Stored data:
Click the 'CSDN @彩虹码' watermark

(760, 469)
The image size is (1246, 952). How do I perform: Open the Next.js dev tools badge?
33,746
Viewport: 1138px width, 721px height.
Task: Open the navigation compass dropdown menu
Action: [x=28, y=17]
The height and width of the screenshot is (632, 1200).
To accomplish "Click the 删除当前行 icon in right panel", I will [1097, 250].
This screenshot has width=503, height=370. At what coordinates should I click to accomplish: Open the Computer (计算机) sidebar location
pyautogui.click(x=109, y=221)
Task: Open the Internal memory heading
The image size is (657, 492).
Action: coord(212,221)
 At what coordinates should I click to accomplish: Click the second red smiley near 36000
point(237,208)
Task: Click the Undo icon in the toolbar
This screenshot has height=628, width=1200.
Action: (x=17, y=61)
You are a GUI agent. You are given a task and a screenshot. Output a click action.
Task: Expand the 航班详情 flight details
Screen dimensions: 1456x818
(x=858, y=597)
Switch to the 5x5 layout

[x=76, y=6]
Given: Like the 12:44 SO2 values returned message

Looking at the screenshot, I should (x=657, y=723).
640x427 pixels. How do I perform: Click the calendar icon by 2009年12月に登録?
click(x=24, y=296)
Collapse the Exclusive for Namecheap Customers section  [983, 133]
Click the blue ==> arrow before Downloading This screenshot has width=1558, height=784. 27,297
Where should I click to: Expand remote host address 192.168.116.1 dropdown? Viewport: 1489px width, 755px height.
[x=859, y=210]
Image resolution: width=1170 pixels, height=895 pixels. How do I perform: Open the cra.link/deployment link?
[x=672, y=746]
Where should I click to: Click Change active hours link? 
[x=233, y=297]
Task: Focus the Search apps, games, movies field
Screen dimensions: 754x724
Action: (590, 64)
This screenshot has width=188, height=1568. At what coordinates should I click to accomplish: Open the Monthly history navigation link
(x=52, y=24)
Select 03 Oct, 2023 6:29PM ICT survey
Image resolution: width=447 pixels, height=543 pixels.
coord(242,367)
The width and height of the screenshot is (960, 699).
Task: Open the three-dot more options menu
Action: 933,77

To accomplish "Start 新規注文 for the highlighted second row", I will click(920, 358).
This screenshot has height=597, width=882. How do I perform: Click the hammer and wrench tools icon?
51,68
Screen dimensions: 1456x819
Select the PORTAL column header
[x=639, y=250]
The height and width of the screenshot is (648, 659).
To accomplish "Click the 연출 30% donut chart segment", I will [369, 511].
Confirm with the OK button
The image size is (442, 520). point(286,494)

Task directions
In the entries above, copy each line that contains the string "will".

Expected answer
To accomplish "Click the 删除当前行 icon in right panel", I will [1097, 250].
To accomplish "Start 新規注文 for the highlighted second row", I will click(920, 358).
To accomplish "Click the 연출 30% donut chart segment", I will [369, 511].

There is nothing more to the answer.